|Syndey Morning Herald Obit 2010|
Bigeard's introduction to the Second World War shared the disapointment of many of his French compatriots, but he quickly rose to prominence. Captured in 1940 in the Maginot Line, he managed to escaped the next year to Senegal joining a colonial infantry unit in De Gaulle's Free French Forces. In 1944, he parachuted into France, and spent the postwar years in French Indo-China.
|Bigeard in Indo-China. Independent.|
Bigeard was subjected to three months of brainwashing, and this may have inspired his belief that the "subversive warfare" in Indo-China was the beginning of a world-wide attack of which Algeria was a part.

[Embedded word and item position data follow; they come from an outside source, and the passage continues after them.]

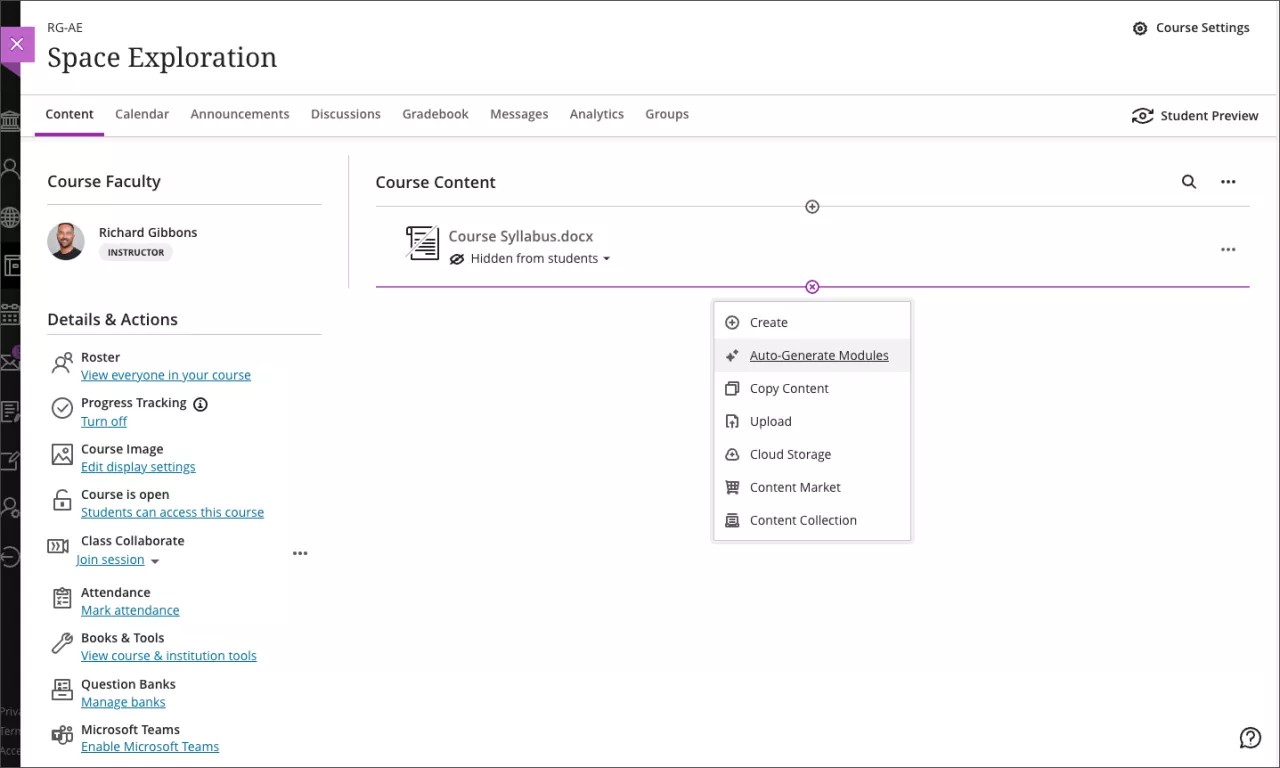This screenshot has width=1280, height=768.
Task: Click the plus icon above Course Syllabus.docx
Action: (x=812, y=206)
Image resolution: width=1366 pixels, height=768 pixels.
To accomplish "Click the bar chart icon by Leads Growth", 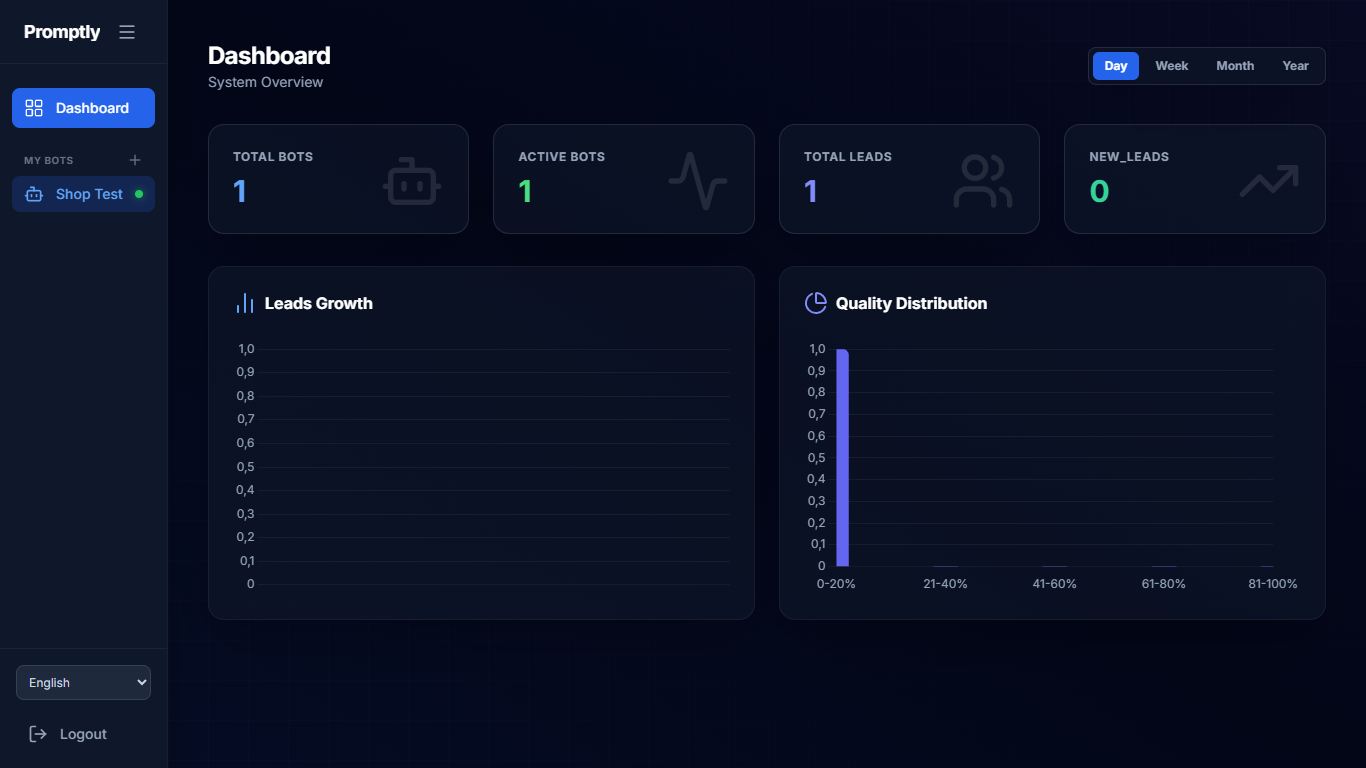I will coord(245,303).

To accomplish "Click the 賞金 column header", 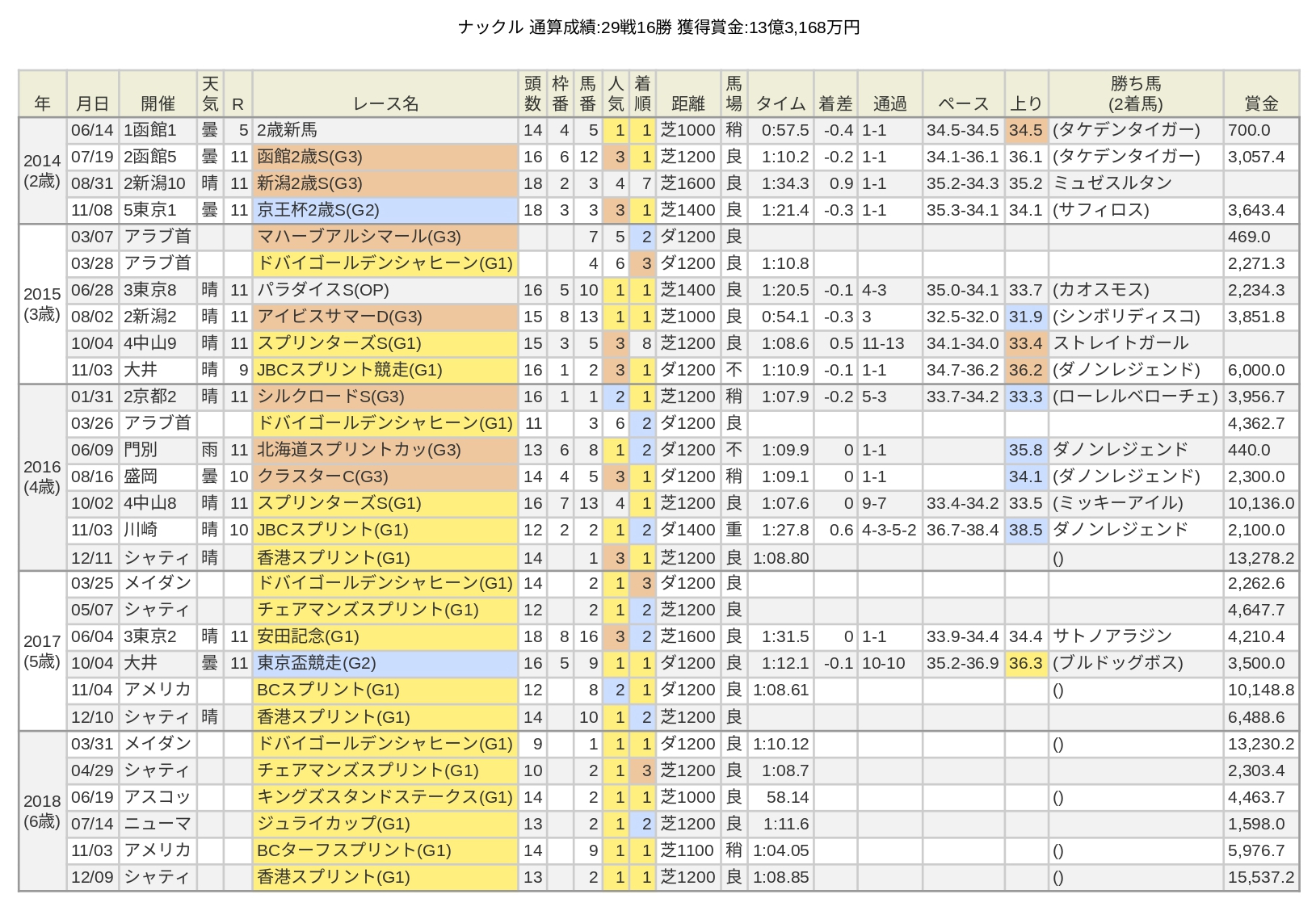I will tap(1260, 94).
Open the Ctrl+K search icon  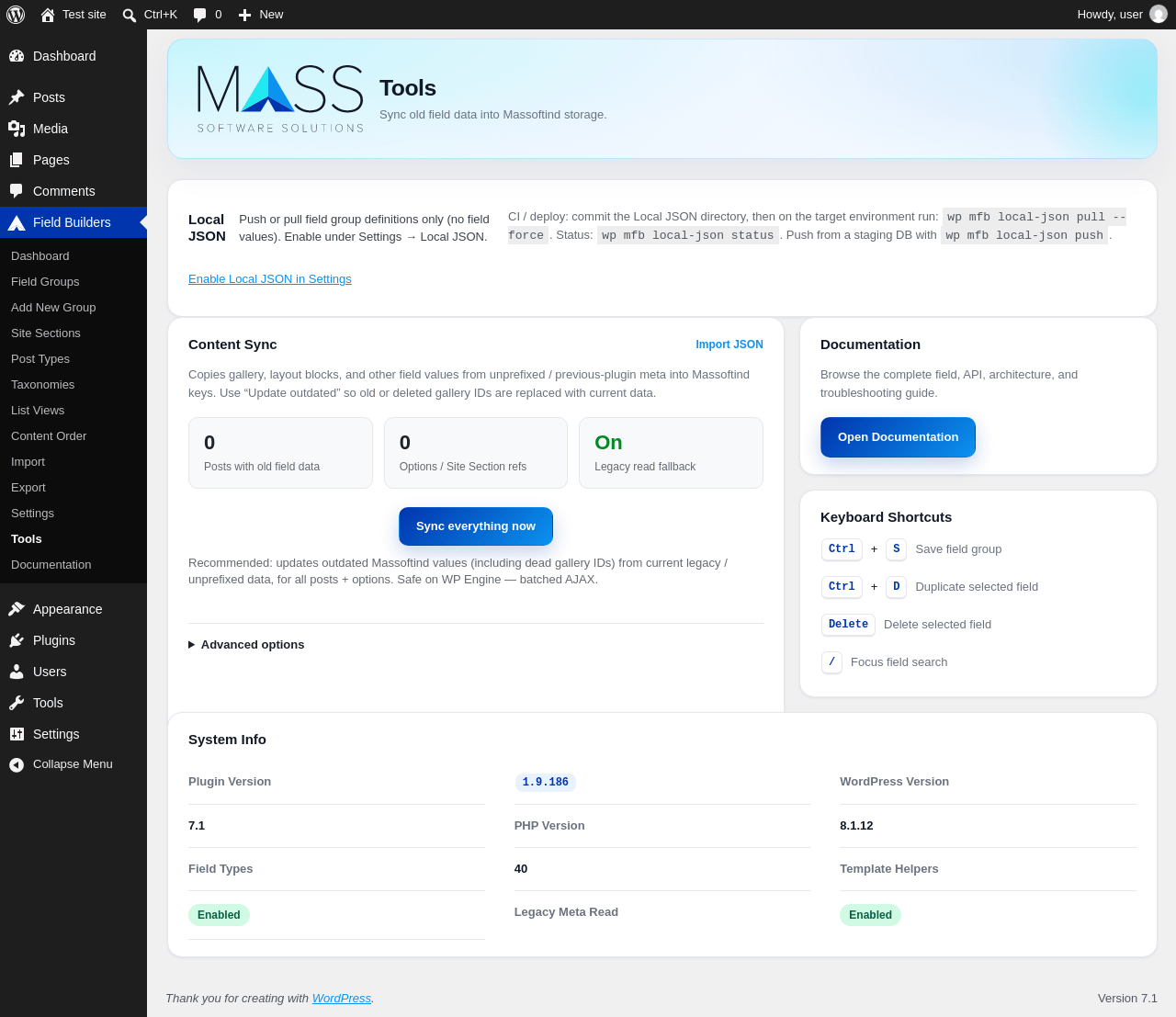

Alistair Horne doesn't pull his punches in describing the paras as, "on their way to becoming a crack force; one of the most effective in the Western world". (p. 168) An early construction of the Bigeard legend was the book The Centurions (1960) by Jean Lartéguy, which featured a character modelled after the commander.
|A film based on The Centurions.|
Imitators of the Bigeard command-style should, however, be wary. Horne notes that in later life, when Bigeard was approaching sixty, one such troop inspection went wrong. In Madagascar, Bigeard was dropped into shark-infected waters, breaking an arm. His unfortunate yet "faithful" staff, who parachuted into the water with him, managed to save the General from the waters.